- _Try it_
Repeat the listing that follows, character for character, minus the pictures.

- _Records for this exercise_
((

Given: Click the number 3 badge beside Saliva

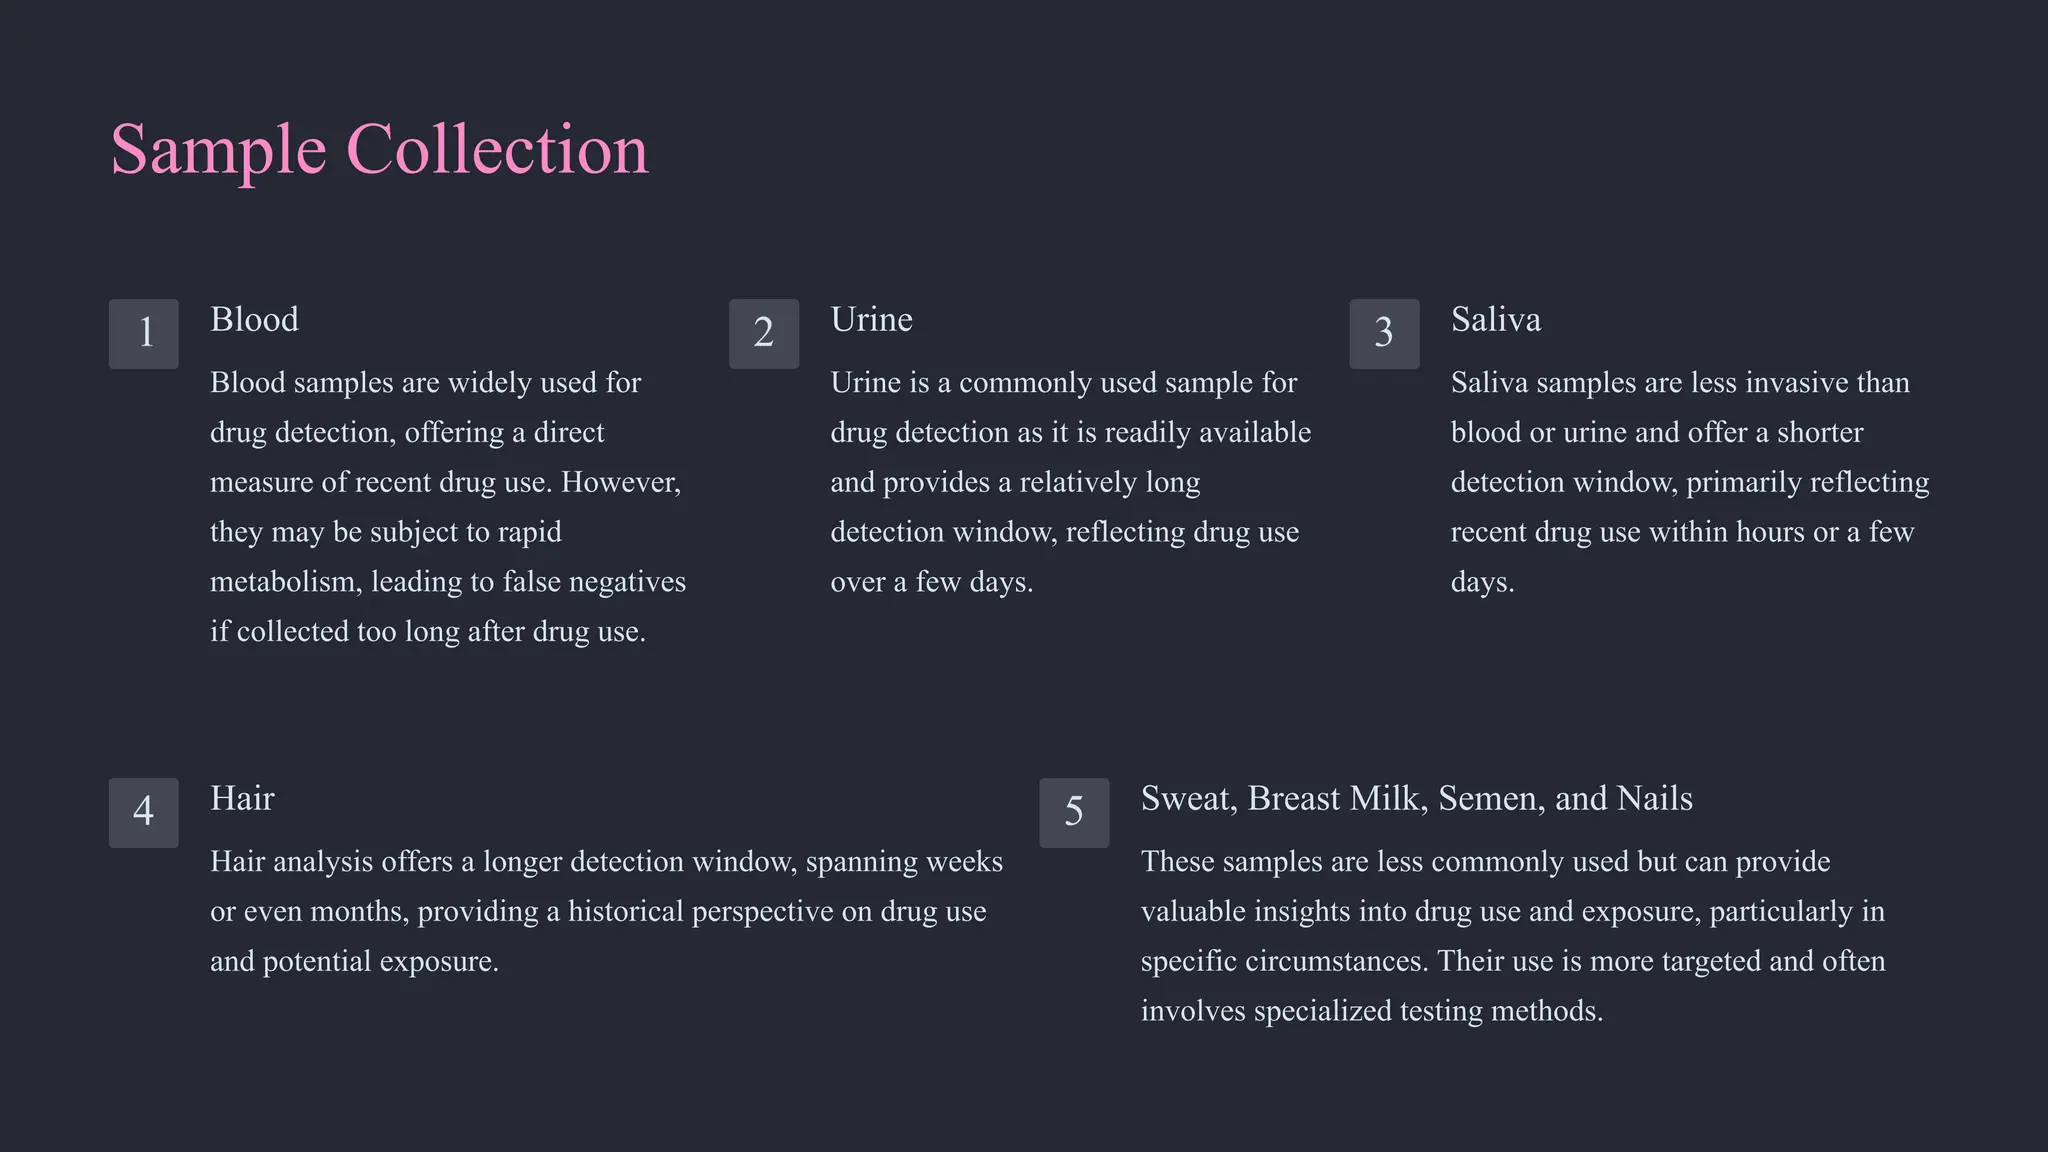Looking at the screenshot, I should [x=1384, y=334].
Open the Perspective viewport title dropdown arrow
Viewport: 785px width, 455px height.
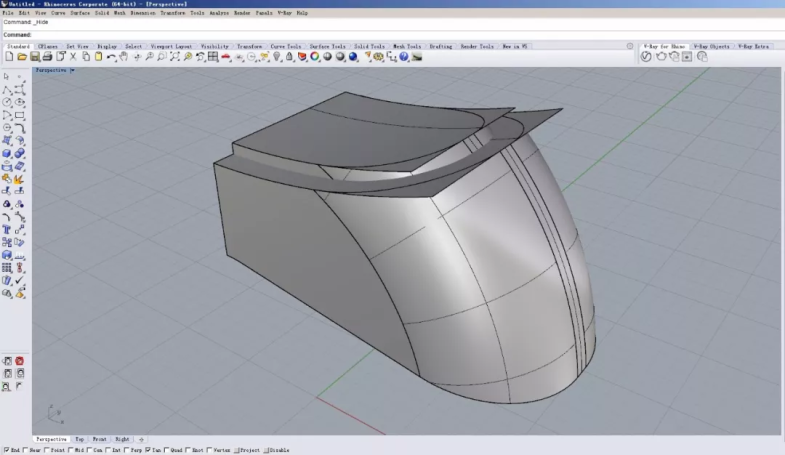[x=72, y=70]
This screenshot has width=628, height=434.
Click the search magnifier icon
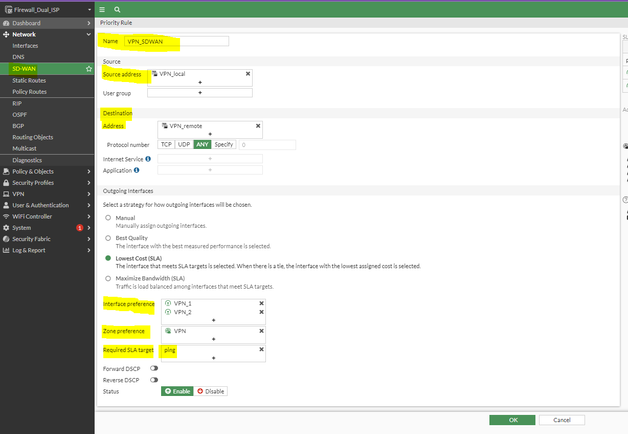coord(117,9)
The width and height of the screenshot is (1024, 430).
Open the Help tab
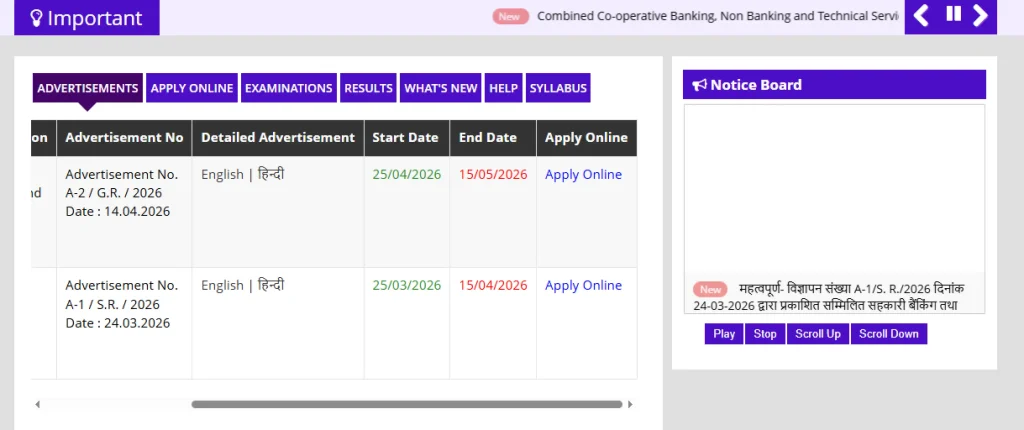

))

- _Response_
Given: Click the number 3 badge beside Saliva

Looking at the screenshot, I should [x=1384, y=334].
Open the Perspective viewport title dropdown arrow
Viewport: 785px width, 455px height.
[x=72, y=70]
This screenshot has width=628, height=434.
Click the search magnifier icon
coord(117,9)
The width and height of the screenshot is (1024, 430).
Open the Help tab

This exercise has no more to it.